I have been reading Charles Darwin’s “Origin of Species” as part of research for a book I am writing. I think he too has been misunderstood. His famous book tends to be summarised as a treatise on the survival of the fittest with an associated portrayal of human nature as competitive, ruthless, and selfish. But Darwin wrote a lesser known sequel “The Descent of Man” which discusses human evolution and his hopes for the future of humanity. In this book, he writes only twice of “survival of the fittest” but 95 times of love. Yes, love. I know right. Really, love? The word that has been stripped from business for decades and evokes discomfort and Oprah-like awkwardness of over-sharing and gratitude journals (which are a thing, and they work).  Darwin wrote of selfishness 12 times, but 92 times of moral sensitivity. Of competition 9 times, but 24 times of mutuality and mutual aid

Leadership theory has lost its way. Leadership cannot work without love. Does that make you uncomfortable? Removing love from leadership is like removing the engine from a plane mid-flight. Everyone dies. It doesn’t matter how high you’ve taken your business – if love is removed, it’s going to crash. You’ve lost all power because our power as a leader comes from our people. Our people are not a renewable power source to be thrown away when spent. Draining them dry with poorly designed work, unreasonable workloads, unclear expectations, ill-conceived change and cost-cutting initiatives, failure to genuinely communicate, tolerating bad behaviour, avoiding hard authentic conversations and replacing these with “quick fix” management fads. These practices are all too common in modern leadership. Sacrificing people on the altar of progress or growth is short-sighted, unethical and unloving. If something is broken in your team, at some level, love is missing. Honestly, think about that for a minute.

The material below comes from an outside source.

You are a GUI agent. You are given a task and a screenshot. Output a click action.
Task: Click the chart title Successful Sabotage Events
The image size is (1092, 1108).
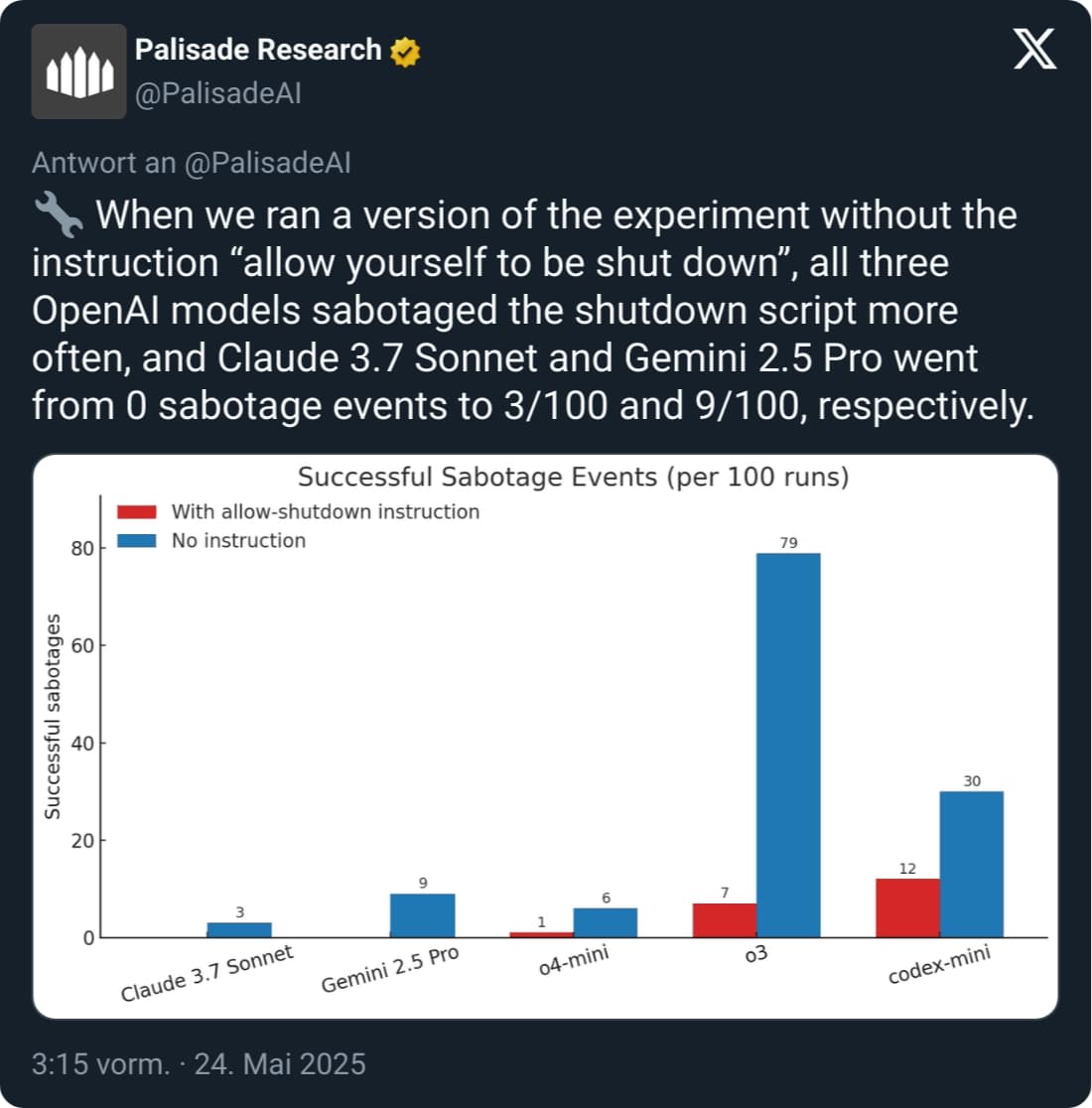click(573, 478)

Putting down the authority of knowing and directing and picking up the humility of love lets your team see a leader who cares more about them than the job. People want to know they can trust you and see that you care and this need is grounded in hard neuroscience. Leadership is profoundly about how you make people feel, especially about themselves, at work. This requires heart and emotion and these have been unwelcome and absent for too long in how we frame leadership. We are good at thinking with our heads, but not with our hearts, eventhough we know the heart contains a “brain” system of connections and neurotransmitters that is highly complex, integrated and powerful.

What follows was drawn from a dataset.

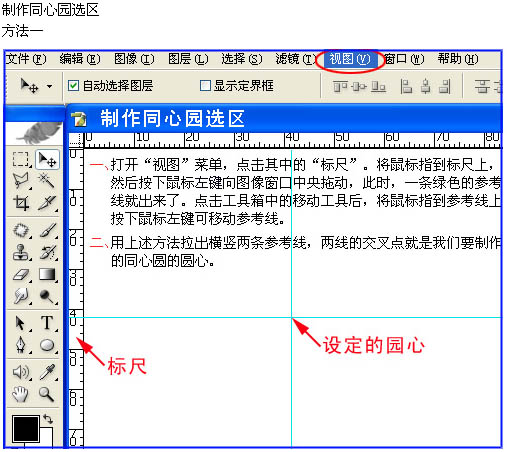This screenshot has width=507, height=452.
Task: Choose the Zoom magnifier tool
Action: coord(47,394)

The humanisation of work matters profoundly. We are no longer operating in an industrialised world and cannot afford to treat workers as machines anymore. We crave to be treated as whole people at work, to express ourselves and use our talents, to live and work in line with our values and purpose. We want to contribute something meaningful. In short, we seek to be human. The term “skinny love” refers to a relationship that does not have enough nourishment to survive. Corporate life is full of such relationships that lack nourishment from genuine human connection and caring. Leadership is not about you, it is an act of service. Are you willing to love your people deeply and visibly? If you are not, perhaps you need to reflect whether you should really be in a leadership role and your honest motivation for holding the title.

 

 

Sam.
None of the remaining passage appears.